In terms of the inventory cycle of enterprises, the report points out that the bottoming out and recovery in 2020 will be a high probability event, and the excessive destocking in the early stage provides a large space for enterprises to replenish inventory in 2020.

In terms of foreign trade, the report argues that despite the uncertainty of china-us trade frictions, the expectations and confidence of various economic entities have adjusted, and business confidence will return significantly after the panic period.

At the same time, various strategies launched in response to external shocks will effectively improve the effective demand of the corresponding departments, especially those launched in key technologies, scientific and technological research and development system, domestic substitution, important equipment and other aspects will have a good pull effect.

The report predicts that China's auto market may stabilize as the global auto cycle reverses. The global auto cycle is likely to bottom out in 2020 as auto trade and sales growth pick up, leading to improvements in manufacturing.

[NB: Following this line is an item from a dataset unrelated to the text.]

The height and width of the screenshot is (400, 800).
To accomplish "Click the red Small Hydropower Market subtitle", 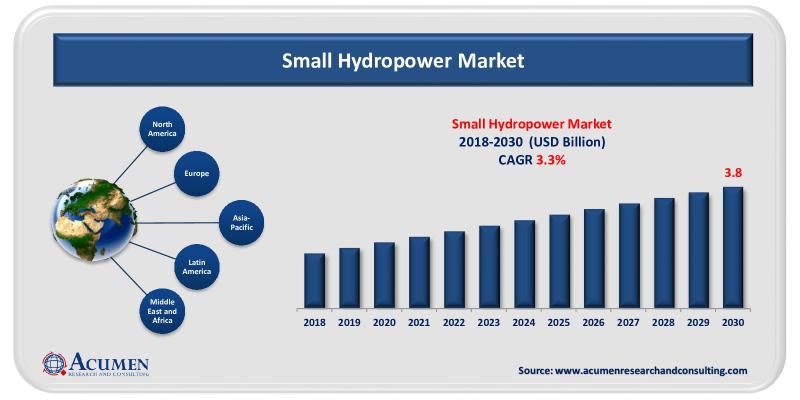I will [x=532, y=124].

On the price side, the report argues that with the reversal of the pig cycle and the normalization of pork supply and demand, the sharp drop in pork prices will provide room for macro policies and improve people's consumption expectations.

In terms of private investment, the report argues that private investment will break out of the bottom by 2020, as infrastructure investment continues to improve, investment by state-owned enterprises continues to rise, and private entrepreneurs' expectations improve.

On the policy front, the report predicts that a new round of more aggressive fiscal policy and a prudent monetary policy of marginal easing will gain momentum, which, together with other social policy dividends and the global policy dividend from globally synchronized easing, will make the policy dividend in 2020 larger than in previous years.

In addition, China's huge market, diversified export routes, complete industries, abundant human resources, and the beginning of the popularity of innovation awareness and innovation competition determine the resilience and resilience of the Chinese economy will be further strengthened in 2020.

The report suggests that, taking into account both international and domestic trends and cyclical factors at the current stage, China should set a range management target of 5.5-6% for its economic growth in 2020, rather than sticking to a target of more than 6%.